## SELECTED EXCERPT
——
From tutus to trucks, parents are often struck by the gendered choices made by their children. Gina Rippon, the author of the ‘The Gendered Brain’ asks: “Could these be ‘hardwired’?”
Gina Rippon / Aeon
If anything characterises the 21st-century social signalling of sex differences, it is the increased emphasis on ‘pink for girls and blue for boys’, with female ‘pinkification’ probably carrying the most strident message. Clothes, toys, birthday cards, wrapping paper, party invitations, computers, phones, bedrooms, bicycles – you name it, the marketing people seem prepared to ‘pinkify’ it. The ‘pink problem’, now quite often with a hefty helping of ‘princess’ thrown in, has been the subject of concerned discussion in the past decade or so.
Peggy Orenstein wrote about it in her book Cinderella Ate My Daughter: Dispatches from the Front Lines of the New Girlie-Girl Culture (2011), noting that there were more than 25,000 Disney Princess products on the market. The topic of this rampant pinkification has been frequently criticised, in books such as this and many others, so I had thought that I might not have to cover the pink issue again. But unfortunately for us all, this is a whack-a-mole problem and it shows little evidence of disappearing any time soon.
——
## INFORMATION SHOWN
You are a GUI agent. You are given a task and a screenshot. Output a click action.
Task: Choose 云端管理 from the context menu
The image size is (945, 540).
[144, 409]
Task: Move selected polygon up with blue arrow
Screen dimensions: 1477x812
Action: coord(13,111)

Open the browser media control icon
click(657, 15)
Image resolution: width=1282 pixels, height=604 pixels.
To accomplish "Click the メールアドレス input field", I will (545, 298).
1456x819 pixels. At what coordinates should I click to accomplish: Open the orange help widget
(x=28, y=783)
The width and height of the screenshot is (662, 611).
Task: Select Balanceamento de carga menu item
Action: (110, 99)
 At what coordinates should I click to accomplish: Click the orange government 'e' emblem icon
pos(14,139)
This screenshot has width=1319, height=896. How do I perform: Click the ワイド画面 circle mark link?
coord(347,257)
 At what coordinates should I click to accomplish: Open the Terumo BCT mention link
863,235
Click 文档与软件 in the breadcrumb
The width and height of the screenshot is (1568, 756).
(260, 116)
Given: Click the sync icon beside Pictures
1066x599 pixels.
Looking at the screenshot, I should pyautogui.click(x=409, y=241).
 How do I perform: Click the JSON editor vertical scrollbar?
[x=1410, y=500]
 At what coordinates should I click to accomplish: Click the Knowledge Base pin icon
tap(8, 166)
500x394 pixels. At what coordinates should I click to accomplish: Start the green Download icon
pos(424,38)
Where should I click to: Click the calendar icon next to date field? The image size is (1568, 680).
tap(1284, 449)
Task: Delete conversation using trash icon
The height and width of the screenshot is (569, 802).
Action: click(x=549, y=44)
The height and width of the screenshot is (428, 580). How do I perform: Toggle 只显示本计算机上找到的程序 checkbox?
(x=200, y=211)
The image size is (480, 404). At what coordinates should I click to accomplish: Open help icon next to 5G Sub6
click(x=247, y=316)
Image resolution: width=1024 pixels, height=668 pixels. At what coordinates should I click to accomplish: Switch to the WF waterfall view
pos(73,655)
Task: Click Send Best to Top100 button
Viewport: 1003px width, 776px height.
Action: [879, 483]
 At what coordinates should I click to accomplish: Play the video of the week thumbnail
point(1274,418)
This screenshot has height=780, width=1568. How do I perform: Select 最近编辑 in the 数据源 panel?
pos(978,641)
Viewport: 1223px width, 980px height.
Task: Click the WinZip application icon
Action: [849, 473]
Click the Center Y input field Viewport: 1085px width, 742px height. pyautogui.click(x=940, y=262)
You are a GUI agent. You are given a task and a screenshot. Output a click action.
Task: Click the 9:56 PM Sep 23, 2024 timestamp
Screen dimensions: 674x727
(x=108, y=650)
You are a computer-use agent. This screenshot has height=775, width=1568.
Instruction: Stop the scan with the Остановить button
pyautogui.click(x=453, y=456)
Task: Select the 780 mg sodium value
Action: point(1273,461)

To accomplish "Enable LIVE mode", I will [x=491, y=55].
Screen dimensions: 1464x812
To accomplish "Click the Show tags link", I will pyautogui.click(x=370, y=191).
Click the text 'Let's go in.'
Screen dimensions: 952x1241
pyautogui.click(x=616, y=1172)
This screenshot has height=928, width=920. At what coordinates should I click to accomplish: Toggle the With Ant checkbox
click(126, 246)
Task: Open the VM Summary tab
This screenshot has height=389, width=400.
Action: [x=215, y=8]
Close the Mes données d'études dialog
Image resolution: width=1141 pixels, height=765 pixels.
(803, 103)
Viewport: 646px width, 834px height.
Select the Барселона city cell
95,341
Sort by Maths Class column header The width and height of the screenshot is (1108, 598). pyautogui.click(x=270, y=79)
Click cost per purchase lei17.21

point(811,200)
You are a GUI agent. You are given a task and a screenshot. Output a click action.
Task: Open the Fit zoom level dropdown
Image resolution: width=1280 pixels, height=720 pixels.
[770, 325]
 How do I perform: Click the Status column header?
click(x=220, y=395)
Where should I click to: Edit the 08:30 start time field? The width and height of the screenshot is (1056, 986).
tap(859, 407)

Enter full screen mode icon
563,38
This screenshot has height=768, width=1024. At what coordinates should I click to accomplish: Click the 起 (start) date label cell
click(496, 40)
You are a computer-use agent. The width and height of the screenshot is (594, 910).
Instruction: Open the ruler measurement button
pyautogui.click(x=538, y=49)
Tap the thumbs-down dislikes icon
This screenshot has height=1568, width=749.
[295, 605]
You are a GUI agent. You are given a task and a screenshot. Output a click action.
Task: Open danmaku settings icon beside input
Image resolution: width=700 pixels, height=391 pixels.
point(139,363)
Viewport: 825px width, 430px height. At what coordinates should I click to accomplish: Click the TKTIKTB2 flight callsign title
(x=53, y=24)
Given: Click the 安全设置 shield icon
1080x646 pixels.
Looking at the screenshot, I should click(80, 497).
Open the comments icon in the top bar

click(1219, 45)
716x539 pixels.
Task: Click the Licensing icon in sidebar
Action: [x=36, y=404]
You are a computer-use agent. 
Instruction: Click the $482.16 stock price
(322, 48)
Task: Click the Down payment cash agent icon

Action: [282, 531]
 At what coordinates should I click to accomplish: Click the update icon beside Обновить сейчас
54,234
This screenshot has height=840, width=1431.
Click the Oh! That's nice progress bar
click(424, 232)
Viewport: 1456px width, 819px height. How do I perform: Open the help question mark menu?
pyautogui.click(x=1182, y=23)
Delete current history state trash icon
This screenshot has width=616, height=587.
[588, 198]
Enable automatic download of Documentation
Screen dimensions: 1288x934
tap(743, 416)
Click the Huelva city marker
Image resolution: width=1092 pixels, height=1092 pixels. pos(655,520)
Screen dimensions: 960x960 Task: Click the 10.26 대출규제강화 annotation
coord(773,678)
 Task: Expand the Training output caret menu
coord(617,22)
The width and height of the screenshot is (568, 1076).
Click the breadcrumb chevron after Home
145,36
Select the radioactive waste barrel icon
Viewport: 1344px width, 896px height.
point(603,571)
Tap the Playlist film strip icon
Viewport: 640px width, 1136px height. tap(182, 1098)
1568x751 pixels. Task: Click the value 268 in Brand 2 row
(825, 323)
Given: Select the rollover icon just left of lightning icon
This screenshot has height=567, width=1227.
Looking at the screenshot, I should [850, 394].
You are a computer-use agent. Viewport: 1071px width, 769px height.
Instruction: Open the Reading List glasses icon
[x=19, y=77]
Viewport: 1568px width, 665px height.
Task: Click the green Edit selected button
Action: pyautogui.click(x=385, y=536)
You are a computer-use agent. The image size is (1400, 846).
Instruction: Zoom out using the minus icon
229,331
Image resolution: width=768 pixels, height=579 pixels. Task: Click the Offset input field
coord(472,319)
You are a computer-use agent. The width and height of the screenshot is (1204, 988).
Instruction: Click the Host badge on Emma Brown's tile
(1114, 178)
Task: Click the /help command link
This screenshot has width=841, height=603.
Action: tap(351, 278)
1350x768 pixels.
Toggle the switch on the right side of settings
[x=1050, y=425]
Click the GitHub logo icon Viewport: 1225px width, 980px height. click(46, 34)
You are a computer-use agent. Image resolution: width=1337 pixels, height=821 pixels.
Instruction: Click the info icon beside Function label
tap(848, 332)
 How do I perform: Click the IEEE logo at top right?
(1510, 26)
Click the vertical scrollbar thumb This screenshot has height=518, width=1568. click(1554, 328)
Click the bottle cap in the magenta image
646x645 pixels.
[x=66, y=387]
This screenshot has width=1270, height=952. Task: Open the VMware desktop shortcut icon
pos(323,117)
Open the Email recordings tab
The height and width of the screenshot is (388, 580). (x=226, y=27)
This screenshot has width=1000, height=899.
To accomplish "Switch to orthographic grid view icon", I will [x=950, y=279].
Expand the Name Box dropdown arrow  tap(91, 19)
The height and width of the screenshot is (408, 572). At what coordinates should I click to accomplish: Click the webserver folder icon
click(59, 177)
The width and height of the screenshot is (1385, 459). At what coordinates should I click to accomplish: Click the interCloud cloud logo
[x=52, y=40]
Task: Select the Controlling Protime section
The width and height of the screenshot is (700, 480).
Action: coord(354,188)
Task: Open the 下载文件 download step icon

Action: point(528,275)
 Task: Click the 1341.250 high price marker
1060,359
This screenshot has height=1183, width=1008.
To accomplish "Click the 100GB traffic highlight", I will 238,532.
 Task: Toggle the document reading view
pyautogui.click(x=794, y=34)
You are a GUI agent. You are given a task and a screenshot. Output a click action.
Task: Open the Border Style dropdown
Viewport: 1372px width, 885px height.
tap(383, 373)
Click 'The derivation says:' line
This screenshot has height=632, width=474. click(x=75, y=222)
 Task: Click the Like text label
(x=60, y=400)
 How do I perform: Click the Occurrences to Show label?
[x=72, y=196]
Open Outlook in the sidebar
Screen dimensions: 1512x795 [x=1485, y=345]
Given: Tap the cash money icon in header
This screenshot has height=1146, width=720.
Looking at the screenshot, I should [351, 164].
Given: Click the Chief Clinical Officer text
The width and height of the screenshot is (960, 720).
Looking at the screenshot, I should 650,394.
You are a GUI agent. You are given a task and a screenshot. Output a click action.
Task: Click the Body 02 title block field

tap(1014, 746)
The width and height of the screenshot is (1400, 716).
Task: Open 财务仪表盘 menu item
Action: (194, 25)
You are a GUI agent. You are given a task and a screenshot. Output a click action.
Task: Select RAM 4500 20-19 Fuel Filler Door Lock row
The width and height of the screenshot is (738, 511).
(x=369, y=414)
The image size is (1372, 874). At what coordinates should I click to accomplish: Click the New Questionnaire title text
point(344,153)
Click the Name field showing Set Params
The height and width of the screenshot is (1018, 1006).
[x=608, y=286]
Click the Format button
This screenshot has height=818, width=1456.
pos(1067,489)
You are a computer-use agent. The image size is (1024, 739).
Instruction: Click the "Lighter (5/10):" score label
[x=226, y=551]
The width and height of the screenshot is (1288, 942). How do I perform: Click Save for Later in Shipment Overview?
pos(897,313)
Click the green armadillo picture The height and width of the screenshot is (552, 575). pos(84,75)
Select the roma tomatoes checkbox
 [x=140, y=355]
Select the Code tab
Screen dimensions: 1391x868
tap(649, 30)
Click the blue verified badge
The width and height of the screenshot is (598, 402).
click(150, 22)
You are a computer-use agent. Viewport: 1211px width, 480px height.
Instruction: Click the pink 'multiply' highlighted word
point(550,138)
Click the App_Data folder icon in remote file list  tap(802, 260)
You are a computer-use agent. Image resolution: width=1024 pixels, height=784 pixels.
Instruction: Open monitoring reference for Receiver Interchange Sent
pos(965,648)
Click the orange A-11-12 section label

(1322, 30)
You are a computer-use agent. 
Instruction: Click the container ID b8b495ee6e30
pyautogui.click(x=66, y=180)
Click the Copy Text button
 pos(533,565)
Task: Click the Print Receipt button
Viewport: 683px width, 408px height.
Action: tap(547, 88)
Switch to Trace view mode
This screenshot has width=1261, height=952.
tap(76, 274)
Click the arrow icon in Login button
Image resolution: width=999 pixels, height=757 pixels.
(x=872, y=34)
——
## WHAT YOU WILL DO
A - Please translate this sentence from the excerpt on pinkification into Spanish: "The ‘pink problem’, now quite often with a hefty helping of ‘princess’ thrown in, has been the subject of concerned discussion in the past decade or so."
B - In the excerpt on pinkification, list every word or phrase placed in single quotation marks in the paragraph that begins "If anything characterises".
C - According to the excerpt on pinkification, how many Disney Princess products did Peggy Orenstein note were on the market?

## SOLUTIONS BY TASK
A - El ‘problema rosa’, ahora muy a menudo con una buena dosis de ‘princesa’ añadida, ha sido objeto de una preocupada discusión en la última década, más o menos.

B -
- ‘pink for girls and blue for boys’
- ‘pinkification’
- ‘pinkify’
- ‘pink problem’
- ‘princess’

C - More than 25,000.